- _本文_:
'''

はじめに
投資と聞いて、何を思い浮かべるでしょうか。
お金を増やすために行うもの?何か新しい事業のために行うもの?
辞書的な意味を言うのなら、投資とは「利益を見込んで自己資金を投じるもの」です。
株式や投資信託を購入する行為がこれに当たります。
そして最近、よく「自己投資」という言葉を耳にします。
自己投資とは、その名の通り「自分に投資する」というものです。
知識を得たり、スキルを磨いたりすることで未来の自分に賭ける。
それが自己投資なのです。
今回は、そんな自己投資がこれからの時代に必須であるという点について解説していきます。
自己投資の重要性-テクノロジー編-
「自己投資の重要性」の最も根底にあるのは「あなたの仕事はなくなる」「今の子どもの65%は現在は存在しない職業に就く」という予測に代表される”テクノロジーによる置き換わり”に関する議論です。
このような話題は、誰しも耳にしたことがあるでしょう。
「自分は大丈夫だろうか?」
そんな漠然とした不安を抱えていらっしゃる方も少なくはないと思います。
しかしそういった人は「危機感をもっている」という点で、何も知らず(考えず)に生きている人よりも一歩進んでいるといえます。
逆にいえば、「この状況に何の危機感ももっていない」というのは、非常にまずい状況なのです。
それはなぜか。
これまでにも、多くの仕事は機械に取って代わられ、そのたびにわたしたちの社会には新たな仕事が誕生してきました。

'''

- _提示資料_:

'''

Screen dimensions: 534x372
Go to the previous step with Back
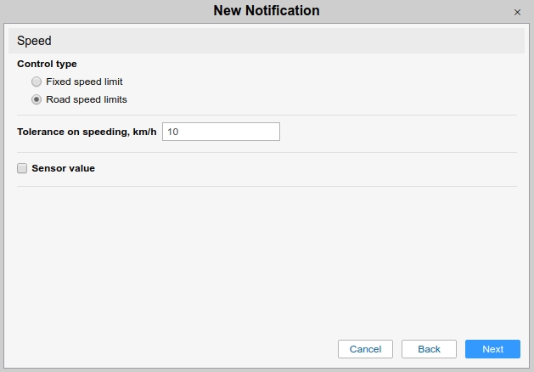coord(429,349)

'''

- _課題_: 自己投資を扱った本文のうち、「お金を増やすために行うもの?何か新しい事業のために行うもの?」で始まり「そんな漠然とした不安を抱えていらっしゃる方も少なくはないと思います。」で終わる箇所を一字一句違えずに書き写してください。 上の行は、本文とは別の出典から採ったものです。

- _解答例_:
お金を増やすために行うもの?何か新しい事業のために行うもの?
辞書的な意味を言うのなら、投資とは「利益を見込んで自己資金を投じるもの」です。
株式や投資信託を購入する行為がこれに当たります。
そして最近、よく「自己投資」という言葉を耳にします。
自己投資とは、その名の通り「自分に投資する」というものです。
知識を得たり、スキルを磨いたりすることで未来の自分に賭ける。
それが自己投資なのです。
今回は、そんな自己投資がこれからの時代に必須であるという点について解説していきます。
自己投資の重要性-テクノロジー編-
「自己投資の重要性」の最も根底にあるのは「あなたの仕事はなくなる」「今の子どもの65%は現在は存在しない職業に就く」という予測に代表される”テクノロジーによる置き換わり”に関する議論です。
このような話題は、誰しも耳にしたことがあるでしょう。
「自分は大丈夫だろうか?」
そんな漠然とした不安を抱えていらっしゃる方も少なくはないと思います。